Understanding World Events and Trends
Plain Truth Magazine
January 1985
Volume: Vol 50, No.1
Issue:
QR Code
Understanding World Events and Trends
Plain Truth Staff  

When Big Banks Totter

   The Orwellian year 1984 ends not with a world dominated by socialistic countries, but with a Western Hemisphere filled with jittery capitalists.
   And it is all so strange. Rising shakily from deep recession, the United States' economy hit full stride by early spring with surprisingly high employment and production figures.
   Despite an enormous federal deficit, the economy gainsaid doom saying economists and financial forecasters whose faces reddened with embarrassment. But the 1982-83 worldwide recession took its toll.
   Officials of the U.S. Federal Deposit Insurance Corporation (FDIC) told The Plain Truth that bankruptcy caused an average of one bank a week to close its doors permanently, in 1983 and 1984 in the United States.
   Near the beginning of the recession Penn Square Bank in Oklahoma tottered on the edge of bankruptcy. Amid shaky and questionable banking practices (mostly concerning energy-related loans), the large state bank finally slipped over the edge and the financial cadaver was carved up by officials of the U.S. Treasury and Federal Reserve System. Continental Illinois Bank of Chicago absorbed about US $1 billion of Penn Square's loans.
   Government officials weakly asserted that the affair proved that the Federal Reserve safety net would work.

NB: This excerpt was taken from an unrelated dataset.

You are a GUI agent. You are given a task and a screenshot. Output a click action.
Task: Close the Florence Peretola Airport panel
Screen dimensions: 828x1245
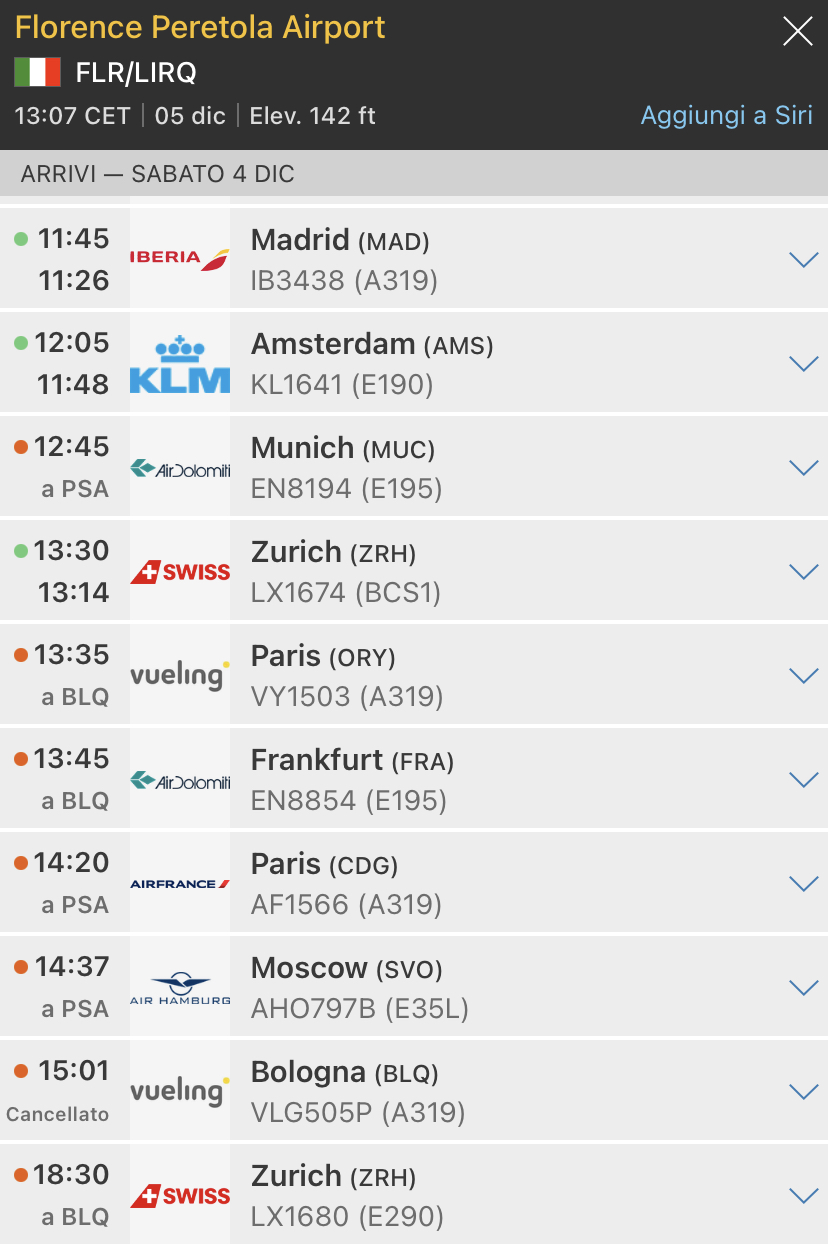tap(797, 32)
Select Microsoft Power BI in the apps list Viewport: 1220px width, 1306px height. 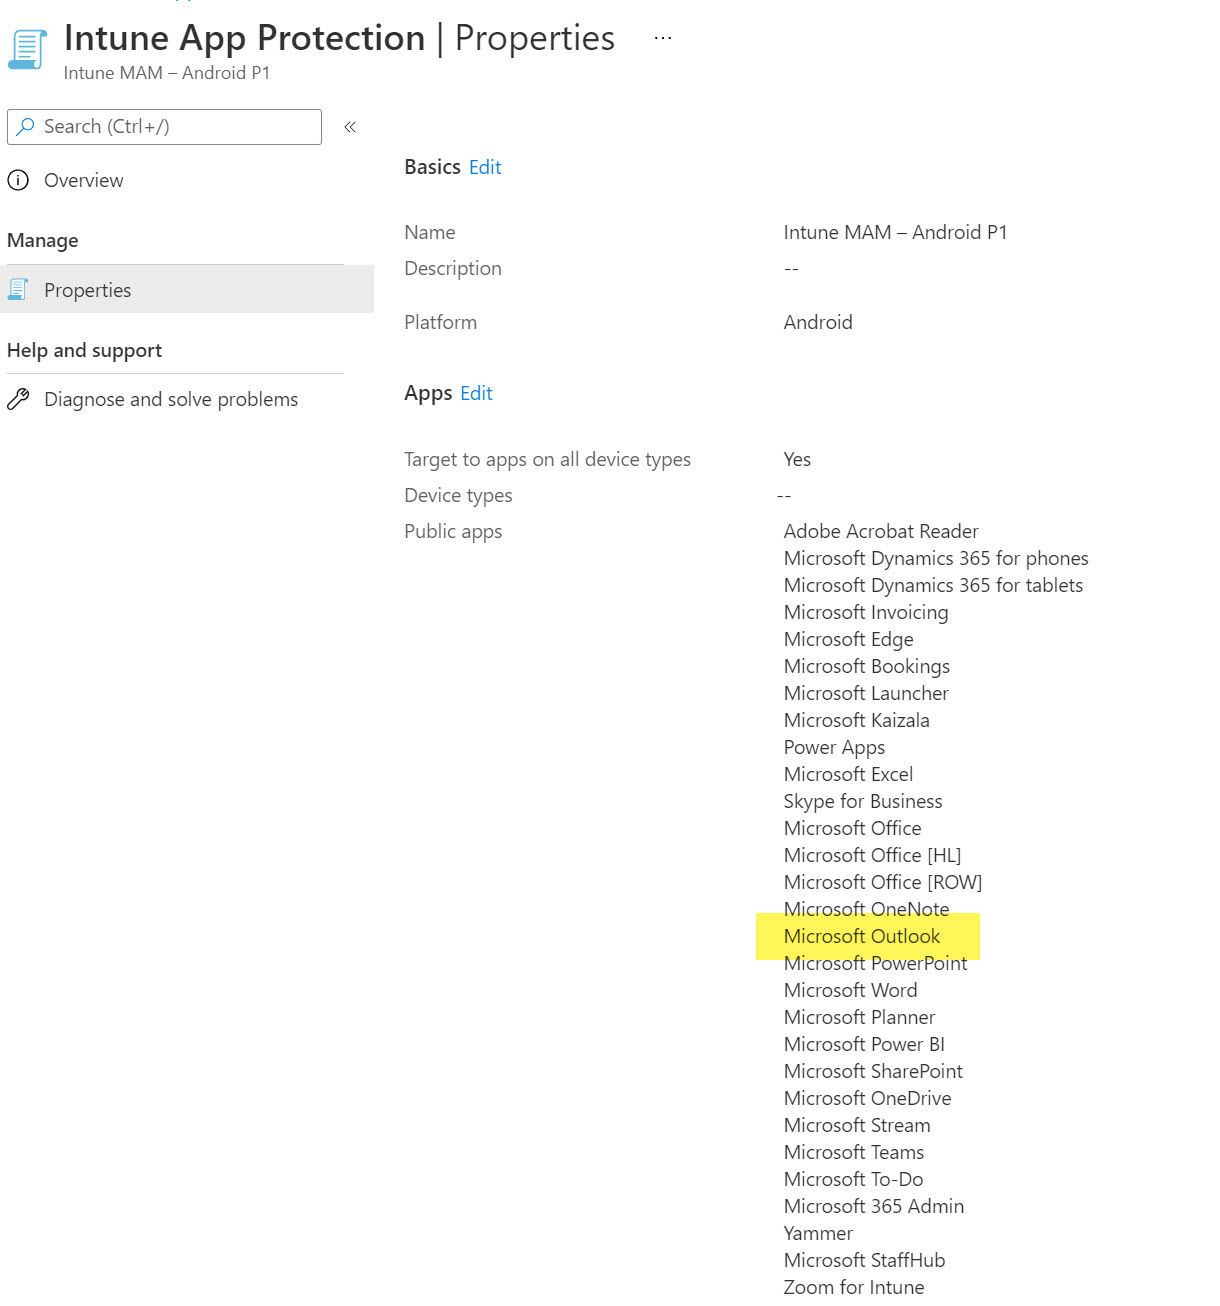[x=863, y=1044]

But the debacle rocked the banking world. To those only vaguely familiar with high finance, the phrase "sound as a bank" began to take on a new, derogatory meaning.
   Then the impossible happened. In May, the aforementioned Continental Illinois Bank in Chicago — one of the largest — was reported to be in trouble. Within hours, a spectacle not seen since the days of the Great Depression ensued. For the next three months, depositors drained away an incredible US $10 billion from Continental's $30 billion in deposits. To stem the financial hemorrhage, the U.S. government and private banks rushed in with an unprecedented loan of $7.5 billion, dwarfing the controversial $1.2 billion Chrysler bailout loan of 1979.
   The situation slowly stabilized. Since a private buyer could not be found, the Federal Deposit Insurance Corporation, which insures deposits in a federally chartered institution to $100,000, agreed to absorb more than $4.5 billion of Continental's loans (about 8 percent of Continental's loans were classified as "nonperforming"). They also announced that the FDIC will hold more than 80 percent of Continental's common stock, thus giving the agency full control over Continental's future.
   U.S. Federal Reserve and FDIC officials interviewed by The Plain Truth claim that the U.S. banking system is still reasonably healthy. One official pointed out that "over 90 percent of the 14,800 [banking] institutions have very healthy ratings and are well managed." But the same official admitted that the Continental affair bordered on "catastrophe."

Safe Nuclear Storage?

   The National Advisory Committee on Oceans and Atmosphere has proposed that the United States reconsider dumping low-level radioactive wastes into the oceans.
   Most U.S. nuclear garbage is stored on land. Ocean dumping, however, is less costly. The committee believes that, if carried out properly, ocean dumping is no more dangerous than land storage.
   For several countries — including Britain, Switzerland and Belgium — ocean dumping of radioactive material has been a familiar task. Britain's Windscale nuclear reprocessing plant pours 1.2 million gallons of mildly radioactive water into the Irish Sea every weekday. Windscale disgorges more nuclear waste into the ocean than any other plant in the world.
   Whether ocean dumping poses a serious threat to human health is a topic of continuing debate.
   With the advent of nuclear power plants, governments had hoped that the answers for safe storage would come long before radioactive fuel was spent and ready for disposal. Governments and researchers are still groping anxiously for safe and socially acceptable ways to discard the huge volumes of nuclear garbage.
   West Europeans have been tempted by China's offer to store spent nuclear fuel in China's vast deserts. The proposals would permit European countries to escape the safety hazards and political problems of local storage. China's proposals, though costly, are less expensive than European storage projects.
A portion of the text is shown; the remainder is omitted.